SN: Allure claims data loss detection and response (DDR) is a new category in cybersecurity, how so?
SS: DDR is an approach to data security that focuses on the data itself, rather than the surrounding users and IT infrastructure. With DDR, you enhance the data with self-activating beacons, allowing you to track and protect documents wherever they go, inside or outside the organization’s network. It’s a new approach to the age-old problems of data loss and data control.
SN: How does this measure up versus securing the network or endpoints?
SS: The advantage of securing the data itself is that you're not relying on network and endpoint measures that inevitably fail. The challenge is that you really need to understand the constructs of the data you’re protecting in order to effectively secure it.
SN: How do you pitch securing the data itself to a market ingrained in securing the infrastructure around the data? Does anyone "get it?"
SS: It is a new approach, but we've been pleasantly surprised by how quickly companies and government agencies really do "get it." We quickly see heads nodding, and often people we talk to start coming up with use cases we hadn’t originally thought of.
SN: Please describe the role machine learning plays here.
SS: One of the key capabilities is the automatic generation of highly believable decoy documents and deceptive data that are automatically strategically placed in an enterprise's environment. For the very sophisticated threats we detect, "believability" of the content hackers are targeting for exfiltration is very important.
AI and machine learning is crucial to generate unbounded amounts of deceptive material in real-time. We devised a novel way to do this by placing decoys in strategic locations that are enticing to attackers. With the addition of beacons in these materials, we detect data exfiltration and where documents were remotely opened. This is a very strong signal of real attacks, the kind of alert security personnel want to know.
SN: Where does the data to train the machine learning come from?
SS: We use AI and machine learning techniques in many ways. Perhaps the most interesting is the unique way we generate deceptive materials. The algorithms we use are applied to archives of old data from which we learn how to modify that content to make it appear recent. There are untold stores of old data available for us to use.
SN: How did the application of AI get this point?

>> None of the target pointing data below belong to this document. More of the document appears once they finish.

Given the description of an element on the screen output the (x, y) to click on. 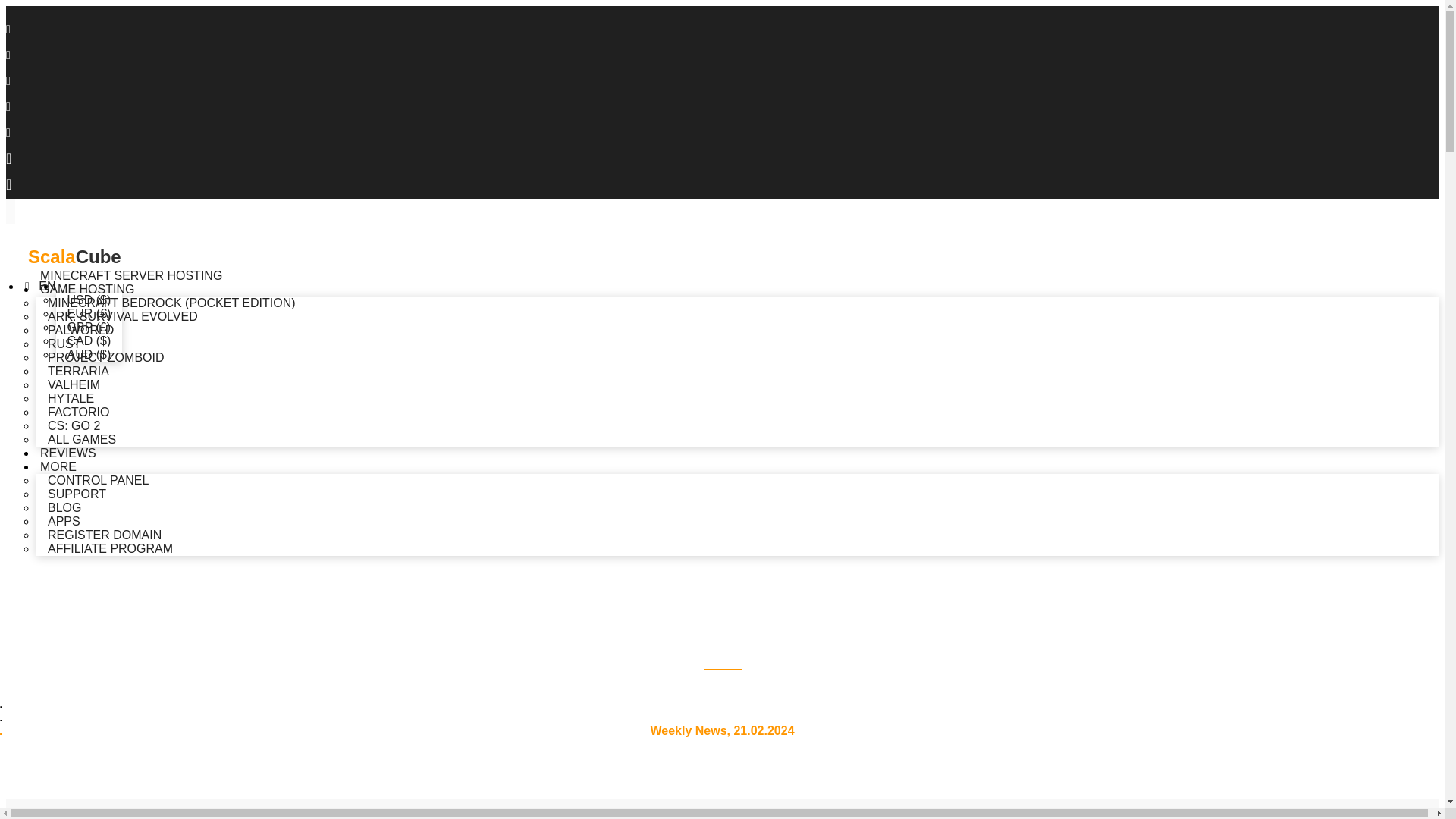
CONTROL PANEL (98, 480)
ScalaCube (721, 245)
MINECRAFT SERVER HOSTING (131, 273)
SUPPORT (76, 494)
PROJECT ZOMBOID (106, 357)
ALL GAMES (82, 439)
APPS (63, 521)
ARK: SURVIVAL EVOLVED (122, 316)
CS: GO 2 (74, 426)
PALWORLD (80, 330)
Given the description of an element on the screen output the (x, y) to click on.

SS: It was my idea to apply AI and machine learning to security problems that were not obvious twenty years ago. Conventional wisdom was focused on prevention, with the mindset that one could build a secure system from hardware architectures up the stack to user interfaces. I thought that was a fool's errand and would fail to solve the problem; no system would be absolutely secure.
Thus, detection technology was a required element of any security architecture and that's where I focused. The complexity of the communication behaviors, amount and kind of data flowing through today's systems creates a context where detecting attacks is very hard, and cannot entirely rely upon human experts to devise the technologies. Only machine learning can do an effective job to learn what is a malicious behavior and what is an expected normal behavior.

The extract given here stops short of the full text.